When you reach the line with "Given: Open the Documents folder" in the records below, begin transcribing exactly and continue up to and including the line with "At what coordinates should I click to accomplish: Click the 'Now", leaving out every picture.

▶ _DATASET EXCERPTS_
[Start of section]
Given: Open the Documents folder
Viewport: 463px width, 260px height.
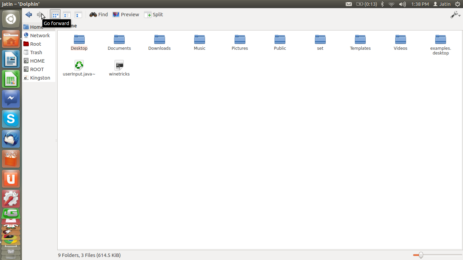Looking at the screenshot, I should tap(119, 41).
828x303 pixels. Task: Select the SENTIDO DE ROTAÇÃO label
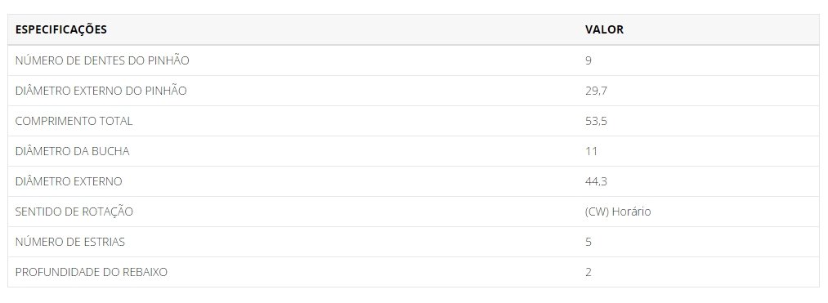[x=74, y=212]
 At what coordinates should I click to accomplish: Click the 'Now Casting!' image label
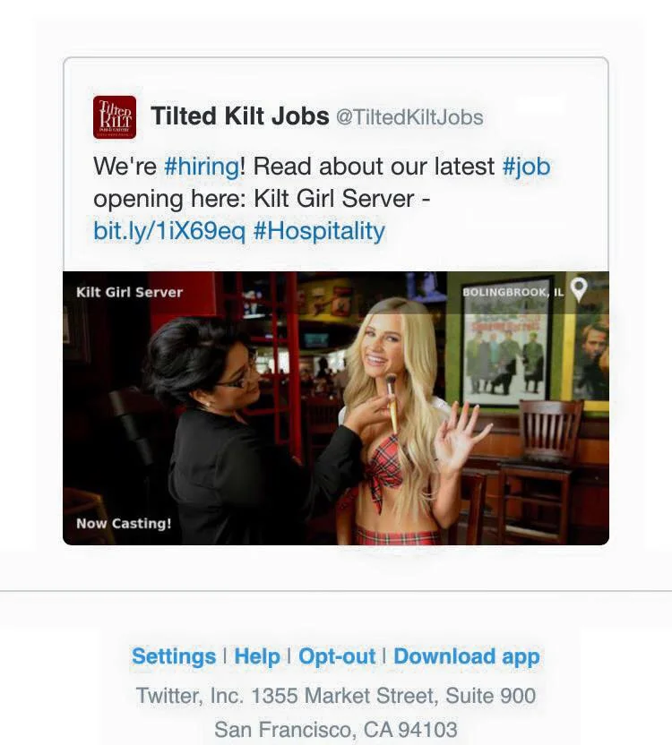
[End of section]
[Start of section]
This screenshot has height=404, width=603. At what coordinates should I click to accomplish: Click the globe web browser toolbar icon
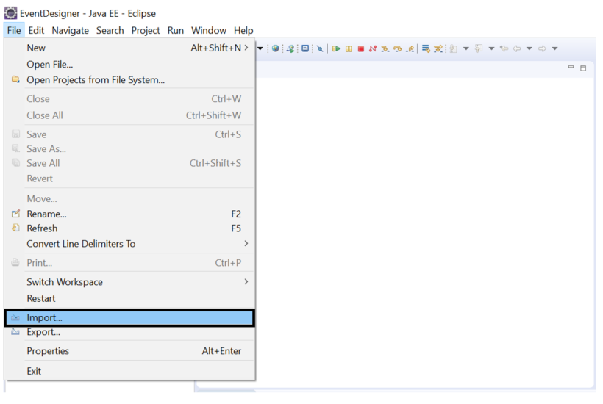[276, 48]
[End of section]
[Start of section]
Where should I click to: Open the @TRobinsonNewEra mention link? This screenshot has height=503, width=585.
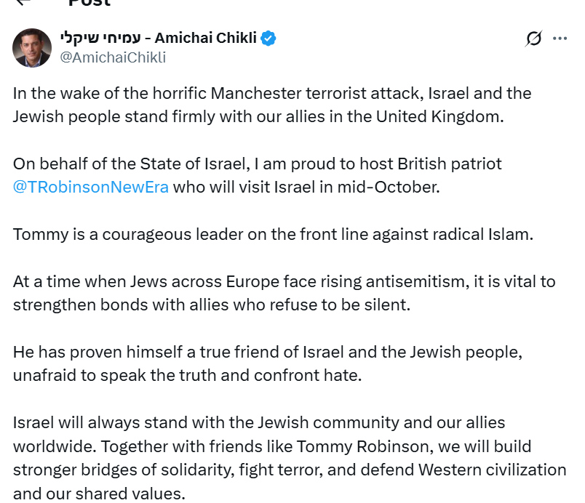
[End of section]
▶ _EXERCISE ANSWER_
Given: Open the Documents folder
Viewport: 463px width, 260px height.
Looking at the screenshot, I should tap(119, 41).
828x303 pixels. Task: Select the SENTIDO DE ROTAÇÃO label
[x=74, y=212]
 At what coordinates should I click to accomplish: Click the 'Now Casting!' image label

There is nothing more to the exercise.